**Exercise description**
Edit the material below so that every "icon" becomes "symbol", and leave everything else unchanged.

**Listing**
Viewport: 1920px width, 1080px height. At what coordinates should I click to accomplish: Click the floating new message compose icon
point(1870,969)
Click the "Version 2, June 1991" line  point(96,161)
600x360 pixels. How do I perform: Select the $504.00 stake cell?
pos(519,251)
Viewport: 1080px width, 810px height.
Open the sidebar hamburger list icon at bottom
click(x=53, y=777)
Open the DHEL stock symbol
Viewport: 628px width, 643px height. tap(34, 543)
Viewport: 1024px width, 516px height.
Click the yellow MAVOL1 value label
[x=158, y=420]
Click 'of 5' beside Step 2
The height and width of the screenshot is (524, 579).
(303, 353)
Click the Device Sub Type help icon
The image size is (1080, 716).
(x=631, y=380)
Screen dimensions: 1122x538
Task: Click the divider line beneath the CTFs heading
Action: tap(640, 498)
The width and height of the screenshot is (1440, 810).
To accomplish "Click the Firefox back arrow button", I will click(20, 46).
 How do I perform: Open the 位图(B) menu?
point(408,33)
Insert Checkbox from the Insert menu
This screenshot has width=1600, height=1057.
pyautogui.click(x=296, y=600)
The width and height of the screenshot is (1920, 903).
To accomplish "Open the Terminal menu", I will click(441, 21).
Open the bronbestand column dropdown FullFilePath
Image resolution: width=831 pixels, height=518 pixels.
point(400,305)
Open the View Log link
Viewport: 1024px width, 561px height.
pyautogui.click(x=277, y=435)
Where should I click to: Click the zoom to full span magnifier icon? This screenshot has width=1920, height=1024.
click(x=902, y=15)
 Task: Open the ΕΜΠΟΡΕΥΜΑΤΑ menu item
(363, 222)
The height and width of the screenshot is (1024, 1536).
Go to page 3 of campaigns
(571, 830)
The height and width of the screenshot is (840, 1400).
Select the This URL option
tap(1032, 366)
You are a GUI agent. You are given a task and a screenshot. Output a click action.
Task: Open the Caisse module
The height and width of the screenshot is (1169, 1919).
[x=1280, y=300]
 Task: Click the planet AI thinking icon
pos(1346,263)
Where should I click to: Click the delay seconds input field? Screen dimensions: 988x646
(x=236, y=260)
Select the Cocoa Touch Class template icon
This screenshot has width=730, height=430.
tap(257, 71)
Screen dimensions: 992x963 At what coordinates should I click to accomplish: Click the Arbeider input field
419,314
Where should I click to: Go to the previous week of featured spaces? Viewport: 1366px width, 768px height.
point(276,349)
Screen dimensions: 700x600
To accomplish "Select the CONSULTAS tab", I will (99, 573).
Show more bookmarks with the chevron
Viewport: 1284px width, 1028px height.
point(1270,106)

**Output for this exercise**
Viewport: 1920px width, 1080px height. At what coordinates should I click to accomplish: Click the floating new message compose symbol
point(1870,969)
Click the "Version 2, June 1991" line  point(96,161)
600x360 pixels. How do I perform: Select the $504.00 stake cell?
pos(519,251)
Viewport: 1080px width, 810px height.
Open the sidebar hamburger list symbol at bottom
click(x=53, y=777)
Open the DHEL stock symbol
Viewport: 628px width, 643px height. tap(34, 543)
Viewport: 1024px width, 516px height.
Click the yellow MAVOL1 value label
[x=158, y=420]
Click 'of 5' beside Step 2
The height and width of the screenshot is (524, 579).
(303, 353)
Click the Device Sub Type help symbol
The image size is (1080, 716).
(x=631, y=380)
Screen dimensions: 1122x538
Task: Click the divider line beneath the CTFs heading
Action: tap(640, 498)
The width and height of the screenshot is (1440, 810).
To accomplish "Click the Firefox back arrow button", I will click(20, 46).
 How do I perform: Open the 位图(B) menu?
point(408,33)
Insert Checkbox from the Insert menu
This screenshot has width=1600, height=1057.
pyautogui.click(x=296, y=600)
The width and height of the screenshot is (1920, 903).
To accomplish "Open the Terminal menu", I will click(441, 21).
Open the bronbestand column dropdown FullFilePath
Image resolution: width=831 pixels, height=518 pixels.
point(400,305)
Open the View Log link
Viewport: 1024px width, 561px height.
pyautogui.click(x=277, y=435)
Where should I click to: Click the zoom to full span magnifier symbol? This screenshot has width=1920, height=1024.
click(x=902, y=15)
 Task: Open the ΕΜΠΟΡΕΥΜΑΤΑ menu item
(363, 222)
The height and width of the screenshot is (1024, 1536).
Go to page 3 of campaigns
(571, 830)
The height and width of the screenshot is (840, 1400).
Select the This URL option
tap(1032, 366)
You are a GUI agent. You are given a task and a screenshot. Output a click action.
Task: Open the Caisse module
The height and width of the screenshot is (1169, 1919).
[x=1280, y=300]
 Task: Click the planet AI thinking symbol
pos(1346,263)
Where should I click to: Click the delay seconds input field? Screen dimensions: 988x646
(x=236, y=260)
Select the Cocoa Touch Class template symbol
This screenshot has width=730, height=430.
tap(257, 71)
Screen dimensions: 992x963 At what coordinates should I click to accomplish: Click the Arbeider input field
419,314
Where should I click to: Go to the previous week of featured spaces? Viewport: 1366px width, 768px height.
point(276,349)
Screen dimensions: 700x600
To accomplish "Select the CONSULTAS tab", I will (99, 573).
Show more bookmarks with the chevron
Viewport: 1284px width, 1028px height.
point(1270,106)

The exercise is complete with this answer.